Heute stellen wir euch nicht irgendein Bike vor – sondern das Frauen-Siegerbike der Weltmeisterschaften in Leogang von Camille Balanche. Der Schweizerin gelang unter den wohl anspruchsvollsten Bedingungen seit dem Regenrennen in Champery ein beinahe makelloser Lauf, dank dessen sie nun ein Jahr lang in den prestigeträchtigen Regenbogenstreifen an den Start gehen darf. Zum Sieg wurde sie dabei von ihrem Commençal Supreme 29 getragen – hier gibt’s alle Details zum Custom-WM-Bike.
Obwohl sie erst seit wenigen Jahren auf dem Downhill-Bike sitzt, hat Camille Balanche in den vergangenen Saisons eine stattliche Sammlung an Erfolgen angehäuft. Bereits in ihrer zweiten Downhill World Cup-Saison 2019 – der ersten vollständigen – sicherte sie sich zwei Podiumsplatzierungen in Val di Sole und Lenzerheide. Obendrauf kam dann noch den Europameistertitel unter extrem staubigen Bedingungen in Portugal. Zur Belohnung gab’s direkt einen Platz im französischen Dorval AM-Team, das damit übrigens als einziges im gesamten World Cup mit drei Frauen und nur zwei Männern an den Start geht. In der stark verkürzten Saison 2020 geht Camille deshalb mit dem 2021er Commençal Supreme 29 an den Start.
Dass mit der 30-Jährigen durchaus zu rechnen war, hat sie mit ihren guten Erfolgen auf technisch anspruchsvollen Strecken im vergangenen Jahr bereits unterstrichen. Dennoch galt sie in Leogang mit einem wieder erstarkten Frauenfeld mit schnellen Fahrerinnen wie Myriam Nicole, Tahnée Seagrave oder Lokalmatadorin Vali Höll wohl kaum als Favoritin. Am Ende gelang ihr allerdings als einzige der Balance-Akt zwischen Sicherheit und Geschwindigkeit – vor allem im unteren steilen Waldsegment kam sie zwar in Schwierigkeiten, konnte sich jedoch immer auf dem Rad und die Geschwindigkeit hoch halten. Teil an ihrem Erfolg hatte sicherlich auch ihr in der Schweiz Custom-lackiertes Commençal-Arbeitsgerät, das wir uns ganz genau angeschaut haben!

*Bereitgestelltes Material*:
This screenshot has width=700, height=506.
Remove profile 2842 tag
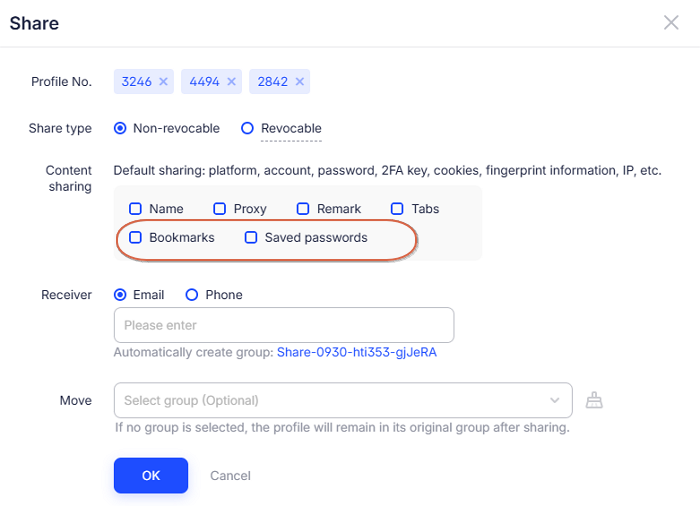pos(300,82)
...
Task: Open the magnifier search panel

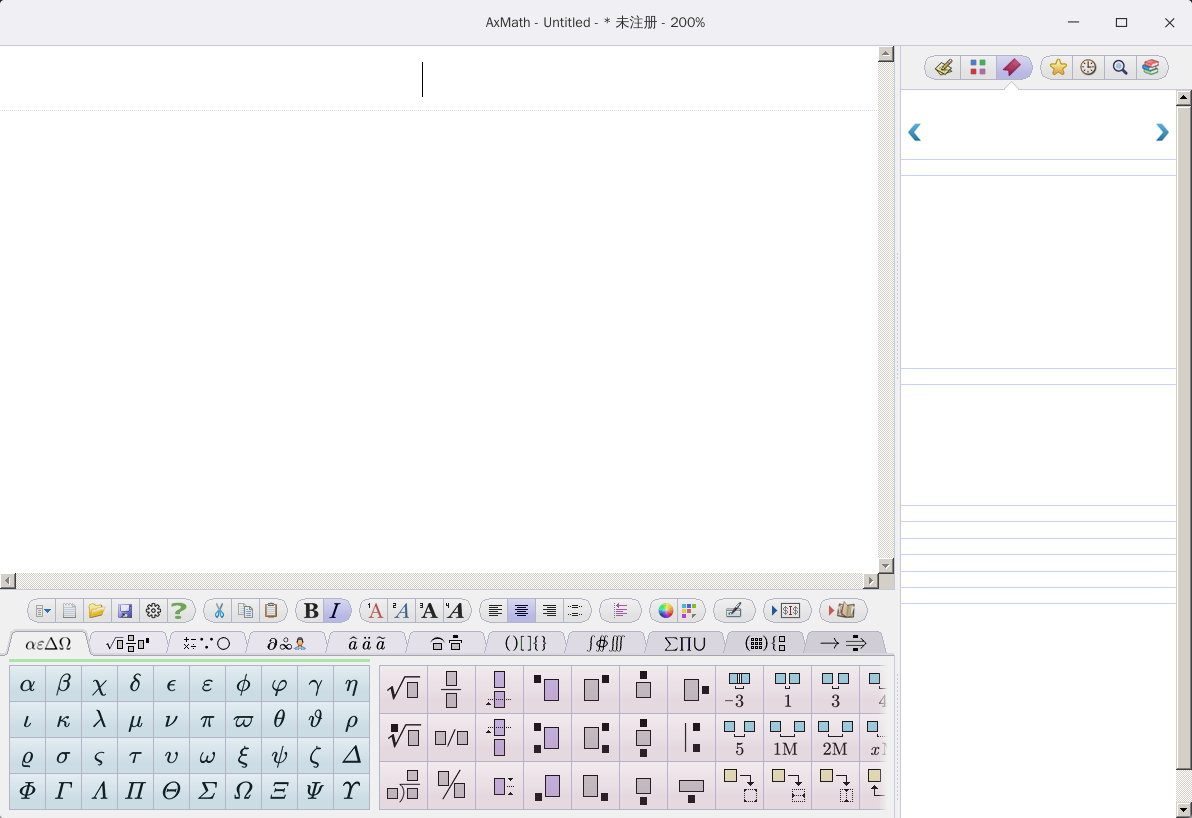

*Schriftliche Aufgaben*:
- 1) Welchem Team gehört Camille Balanche laut dem Text über das WM-Siegerbike an?
- 2) Zitieren Sie aus dem Text über das WM-Siegerbike die Stelle von „Dass mit der“ bis „genau angeschaut haben!“.

*Vollständige Lösungen*:
- 1) Dem französischen Dorval AM-Team.

- 2)
Dass mit der 30-Jährigen durchaus zu rechnen war, hat sie mit ihren guten Erfolgen auf technisch anspruchsvollen Strecken im vergangenen Jahr bereits unterstrichen. Dennoch galt sie in Leogang mit einem wieder erstarkten Frauenfeld mit schnellen Fahrerinnen wie Myriam Nicole, Tahnée Seagrave oder Lokalmatadorin Vali Höll wohl kaum als Favoritin. Am Ende gelang ihr allerdings als einzige der Balance-Akt zwischen Sicherheit und Geschwindigkeit – vor allem im unteren steilen Waldsegment kam sie zwar in Schwierigkeiten, konnte sich jedoch immer auf dem Rad und die Geschwindigkeit hoch halten. Teil an ihrem Erfolg hatte sicherlich auch ihr in der Schweiz Custom-lackiertes Commençal-Arbeitsgerät, das wir uns ganz genau angeschaut haben!